> TEXT EXTRACT:
[start]
One of the paintings in the exhibition which was new to me has stayed with me since.  It is called The Sower and has become a new friend. Like many others in this collection, it was inspired by Van Gogh’s rural surroundings in the south of France at this time. His fascination with what he understood to be the nobility of those labouring on and with the land is well attested. He was moved by their humanity, their hard and honest work, their continuity with ages past. He respected their relationship with the soil, the timeless cycle of sowing and tending and reaping which they curated. His respect for all this was so great, in fact, that The Sower hanging now in the National Gallery is just one of over 30 works in which Van Gogh explored the same theme. 

But in addition to all that, the artist must have been aware, even if subliminally, of the key role held by the sower figure in the gospels, particularly Matthew’s. He must have known that to title his painting The Sower would sound a string of resonances in many of those looking at his painting, for telling stories about seeds and growth and harvests was one of Jesus’ favourite ways of getting his hearers to think harder about God’s Kingdom.

Vincent has taken us to a field at dusk. If we look for long enough, we will see the dark shape of the sower moving slowly across the bottom of the canvas. From his open palm we watch as seeds fall to the ground and the sower’s own head is turned to watch them too. He is sowing with great care. Who is he? The gathering dark and the peak of his cap join forces to hide his face.
[end]
> SET OF TASKS:
1. Translate this sentence from the text on Van Gogh's The Sower into Spanish: "Vincent has taken us to a field at dusk."
2. According to the text on Van Gogh's The Sower, in how many works did Van Gogh explore the same theme?
3. Rewrite the stretch of the text on Van Gogh's The Sower from "But in addition" through "hide his face.", swapping "dusk" for "twilight".
The records have no connection to the text on Van Gogh's The Sower.

[Records for locating displayed items]
[start]
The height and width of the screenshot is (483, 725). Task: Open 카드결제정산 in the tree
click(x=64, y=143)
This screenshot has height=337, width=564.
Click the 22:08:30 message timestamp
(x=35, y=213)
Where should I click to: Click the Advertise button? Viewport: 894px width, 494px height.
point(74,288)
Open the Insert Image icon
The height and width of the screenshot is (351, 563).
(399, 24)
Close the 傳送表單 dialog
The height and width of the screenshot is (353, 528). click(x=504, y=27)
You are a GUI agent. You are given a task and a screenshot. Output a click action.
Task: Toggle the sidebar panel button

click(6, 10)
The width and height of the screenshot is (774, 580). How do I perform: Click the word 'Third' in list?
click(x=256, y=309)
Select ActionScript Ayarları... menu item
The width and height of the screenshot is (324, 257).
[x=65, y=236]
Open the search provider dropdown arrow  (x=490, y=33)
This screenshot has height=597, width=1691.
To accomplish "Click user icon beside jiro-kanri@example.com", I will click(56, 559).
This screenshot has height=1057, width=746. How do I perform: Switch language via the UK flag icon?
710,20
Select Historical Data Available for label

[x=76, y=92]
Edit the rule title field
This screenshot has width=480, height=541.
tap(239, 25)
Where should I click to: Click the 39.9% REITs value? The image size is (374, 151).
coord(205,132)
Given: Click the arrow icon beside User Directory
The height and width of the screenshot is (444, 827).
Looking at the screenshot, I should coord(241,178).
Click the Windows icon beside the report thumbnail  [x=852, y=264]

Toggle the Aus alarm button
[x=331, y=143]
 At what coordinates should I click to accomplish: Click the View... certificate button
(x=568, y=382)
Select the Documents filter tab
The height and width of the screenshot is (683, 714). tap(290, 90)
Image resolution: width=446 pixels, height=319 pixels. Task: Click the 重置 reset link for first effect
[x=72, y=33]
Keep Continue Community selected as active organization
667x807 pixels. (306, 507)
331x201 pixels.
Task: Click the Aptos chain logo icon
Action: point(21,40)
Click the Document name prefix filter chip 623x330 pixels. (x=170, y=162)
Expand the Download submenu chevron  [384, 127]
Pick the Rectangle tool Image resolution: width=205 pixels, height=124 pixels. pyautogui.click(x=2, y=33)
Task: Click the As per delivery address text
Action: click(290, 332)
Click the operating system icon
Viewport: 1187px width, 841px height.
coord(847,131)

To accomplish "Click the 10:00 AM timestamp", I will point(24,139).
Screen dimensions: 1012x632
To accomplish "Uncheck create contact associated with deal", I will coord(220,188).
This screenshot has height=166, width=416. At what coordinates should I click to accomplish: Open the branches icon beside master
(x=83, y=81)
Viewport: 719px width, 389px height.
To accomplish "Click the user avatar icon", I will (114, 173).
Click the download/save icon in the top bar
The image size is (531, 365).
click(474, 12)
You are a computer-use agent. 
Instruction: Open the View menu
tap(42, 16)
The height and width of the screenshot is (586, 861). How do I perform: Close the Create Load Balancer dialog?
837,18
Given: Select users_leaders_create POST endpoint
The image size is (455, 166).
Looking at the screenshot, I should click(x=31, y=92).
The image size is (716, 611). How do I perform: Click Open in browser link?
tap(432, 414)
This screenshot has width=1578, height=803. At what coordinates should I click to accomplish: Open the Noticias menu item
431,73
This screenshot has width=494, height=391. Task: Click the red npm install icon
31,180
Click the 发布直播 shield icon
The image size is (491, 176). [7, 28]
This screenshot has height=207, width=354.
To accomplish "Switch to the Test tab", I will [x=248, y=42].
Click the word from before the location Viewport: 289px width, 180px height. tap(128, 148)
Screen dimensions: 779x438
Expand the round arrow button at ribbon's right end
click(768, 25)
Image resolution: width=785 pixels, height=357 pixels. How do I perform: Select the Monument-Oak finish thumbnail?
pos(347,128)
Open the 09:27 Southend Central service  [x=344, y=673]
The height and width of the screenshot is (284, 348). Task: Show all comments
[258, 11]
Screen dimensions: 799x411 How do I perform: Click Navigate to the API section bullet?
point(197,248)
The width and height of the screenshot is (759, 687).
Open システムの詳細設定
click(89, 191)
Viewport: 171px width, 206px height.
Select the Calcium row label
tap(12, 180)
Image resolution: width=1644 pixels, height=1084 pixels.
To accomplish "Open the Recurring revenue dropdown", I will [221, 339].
[end]
> RESPONSES BY TASK:
1. Vincent nos ha llevado a un campo al anochecer.

2. Over 30 works.

3.
But in addition to all that, the artist must have been aware, even if subliminally, of the key role held by the sower figure in the gospels, particularly Matthew’s. He must have known that to title his painting The Sower would sound a string of resonances in many of those looking at his painting, for telling stories about seeds and growth and harvests was one of Jesus’ favourite ways of getting his hearers to think harder about God’s Kingdom.

Vincent has taken us to a field at twilight. If we look for long enough, we will see the dark shape of the sower moving slowly across the bottom of the canvas. From his open palm we watch as seeds fall to the ground and the sower’s own head is turned to watch them too. He is sowing with great care. Who is he? The gathering dark and the peak of his cap join forces to hide his face.